Any prudent design provides filtered and conditioned makeup air for data center environments. Excess air causes positive pressure. This prevents infiltration of dirty, unconditioned air into the center, controls airborne contamination, humidity, and temperature. Existing humidifiers in each of the four air handlers per floor total 80 kW. During a cold design day they are capable of humidifying 10,573 cfm makeup air per floor, assuming a degredation of capacity between cycles of 10%. Calculations showed that existing humidifiers are capable of producing enough steam to satisfy an air exchange per hour of 0.3 Axc.

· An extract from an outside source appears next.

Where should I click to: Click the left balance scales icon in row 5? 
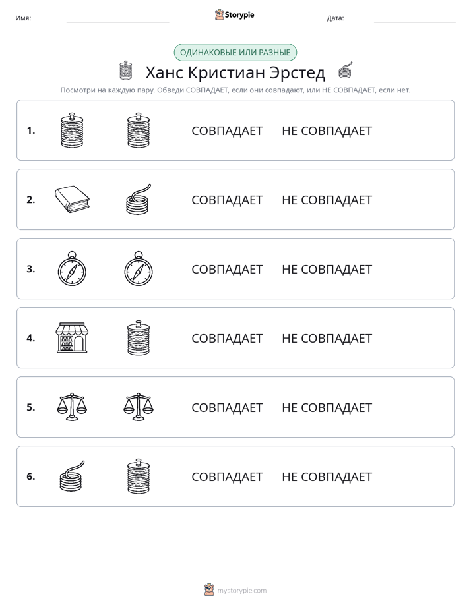click(72, 407)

Preliminary FindingsExisting humidifiers in each of the four air handlers per floor total 80 kW. During a cold design day, they are capable of humidifying 11,748 cfm of makeup air per floor. It is prudent to assume some degradation of capacity between maintenance cycles, so the nameplate capacity of the existing humidifiers will be reduced 10%, or 10,573 cfm. Therefore, if makeup air or air transference from adjacent spaces exceeds 10,573 cfm, the humidifiers cannot be expected to achieve critical indoor design specifications.

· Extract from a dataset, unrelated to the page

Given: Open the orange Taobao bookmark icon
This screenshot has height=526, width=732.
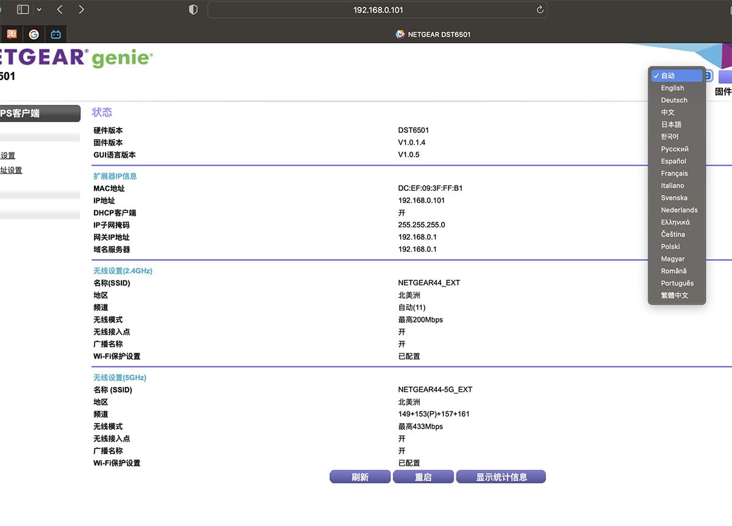Looking at the screenshot, I should [x=12, y=34].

Both floors showed construction attempts to resolve air transfer problems. Indeed, some of this work was effective. The amount of transfer between the administration and data center air handlers was negligible in the return air plenum bulkheads. Additionally, the walls between the data center and administration hallways had abandoned fire dampers that have been closed and covered with sheet metal. Field verification confirmed that the return air bulkheads and hallway demising walls were treated in a similar manner on the third floor.

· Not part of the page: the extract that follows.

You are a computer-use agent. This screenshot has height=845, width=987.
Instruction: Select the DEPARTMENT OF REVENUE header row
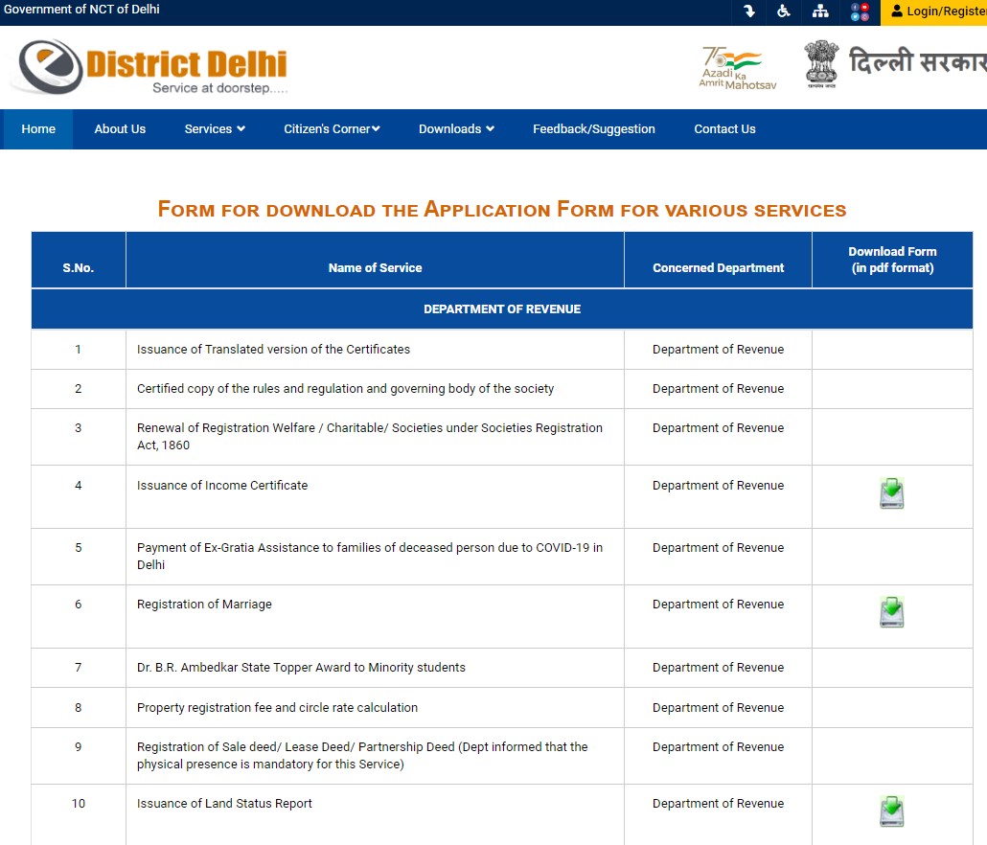502,308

Much of the data center infrastructure, however, showed evidence of successive generations of overlaid design concepts aimed at reducing air transference. Most efforts exhibited a distinct lack of scope, preparation, or cohesion with the existing system. Others appear to have caused additional problems or uncovered problems previously masked by excess capacity.
For adequate exfiltration, each floor of the facility requires 3,750 cfm of conditioned makeup air. At this quantity, the air exchange per hour would will be 0.3 Axc. Since the existing humidifiers are capable of producing enough steam to satisfy 10,573 cfm of outside air (i.e., at the proposed design conditions) modifications to the existing humidification systems should be unnecessary.
Results of SeedingCO2 seeding, confined to the second and third floors, showed that the second floor had the greatest amount of air transfer. Calculations showed 643% more air transfer than the design requirement of 0.3 Axc for floor two as compared to 430% for the third floor. Because of this, air handlers on the second floor would be incapable of maintaining required humidity levels (35% rh) year round, even in mild weather. Air handlers on the third floor would be able to maintain required humidity only into the mild winter season.
Because of the air transfer on the second floor, the humidifiers require the outside air to be more humid at all times year-round than a 34˚F rainy day. The third-floor humidifiers require that the conditions outside never drop below 29˚.
The original focus of study was to determine the air transfer between the data center and administration spaces that was causing humidity control problems. The results of such a study speak to more than just humidity control problems. As mentioned earlier, availability leans on total infrastructure control. Lack of air control can allow dust and particles or even smoke to migrate into the data center. Indeed, JDA found that the excessive amounts of air transference in this case increased the risk of smoke migration. Smoke and other airborne pollutants are dangerous to the extremely sensitive microcircuits found in data centers.